[Task requirements]
Beneath this line is the data. Output exactly the lines from the line with "Accommodation (33, 85)" to the line with "Environmental and Safety Flows (45, 161)", both ends included, and nothing more.

[Records]
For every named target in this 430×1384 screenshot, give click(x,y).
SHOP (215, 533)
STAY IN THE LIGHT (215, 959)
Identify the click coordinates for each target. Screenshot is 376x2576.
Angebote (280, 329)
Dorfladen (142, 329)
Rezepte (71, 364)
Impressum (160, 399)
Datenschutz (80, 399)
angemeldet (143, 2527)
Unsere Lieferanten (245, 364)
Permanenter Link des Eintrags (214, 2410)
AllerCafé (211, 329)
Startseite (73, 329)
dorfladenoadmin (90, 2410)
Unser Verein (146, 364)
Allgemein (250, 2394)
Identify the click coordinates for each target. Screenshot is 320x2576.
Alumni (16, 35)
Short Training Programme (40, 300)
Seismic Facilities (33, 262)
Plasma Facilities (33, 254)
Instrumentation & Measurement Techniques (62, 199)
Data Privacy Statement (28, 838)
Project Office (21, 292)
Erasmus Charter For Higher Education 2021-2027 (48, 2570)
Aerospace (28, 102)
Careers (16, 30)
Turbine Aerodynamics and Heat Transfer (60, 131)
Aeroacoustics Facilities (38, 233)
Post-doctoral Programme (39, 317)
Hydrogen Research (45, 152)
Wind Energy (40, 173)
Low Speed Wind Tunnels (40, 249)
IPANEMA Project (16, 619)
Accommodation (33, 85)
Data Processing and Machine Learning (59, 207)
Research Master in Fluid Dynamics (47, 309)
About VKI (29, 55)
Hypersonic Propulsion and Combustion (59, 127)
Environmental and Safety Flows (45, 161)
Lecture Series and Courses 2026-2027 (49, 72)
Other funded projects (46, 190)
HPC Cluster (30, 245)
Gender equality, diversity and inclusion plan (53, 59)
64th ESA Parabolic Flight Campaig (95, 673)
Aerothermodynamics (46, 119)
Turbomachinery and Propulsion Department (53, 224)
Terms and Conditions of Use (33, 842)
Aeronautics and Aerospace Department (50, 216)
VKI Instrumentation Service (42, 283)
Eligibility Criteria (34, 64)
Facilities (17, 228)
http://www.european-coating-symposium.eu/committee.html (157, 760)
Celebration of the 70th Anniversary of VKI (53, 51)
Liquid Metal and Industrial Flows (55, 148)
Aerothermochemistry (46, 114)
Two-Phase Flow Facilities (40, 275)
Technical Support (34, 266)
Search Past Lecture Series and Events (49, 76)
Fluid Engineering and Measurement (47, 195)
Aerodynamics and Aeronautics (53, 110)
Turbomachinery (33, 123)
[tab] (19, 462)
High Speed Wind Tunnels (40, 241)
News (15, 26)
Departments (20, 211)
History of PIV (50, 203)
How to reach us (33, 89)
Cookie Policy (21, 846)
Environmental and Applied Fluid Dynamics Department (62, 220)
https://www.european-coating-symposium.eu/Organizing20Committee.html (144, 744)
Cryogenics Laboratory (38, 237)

[Finished exercise]
Accommodation (33, 85)
Data Processing and Machine Learning (59, 207)
Research Master in Fluid Dynamics (47, 309)
About VKI (29, 55)
Hypersonic Propulsion and Combustion (59, 127)
Environmental and Safety Flows (45, 161)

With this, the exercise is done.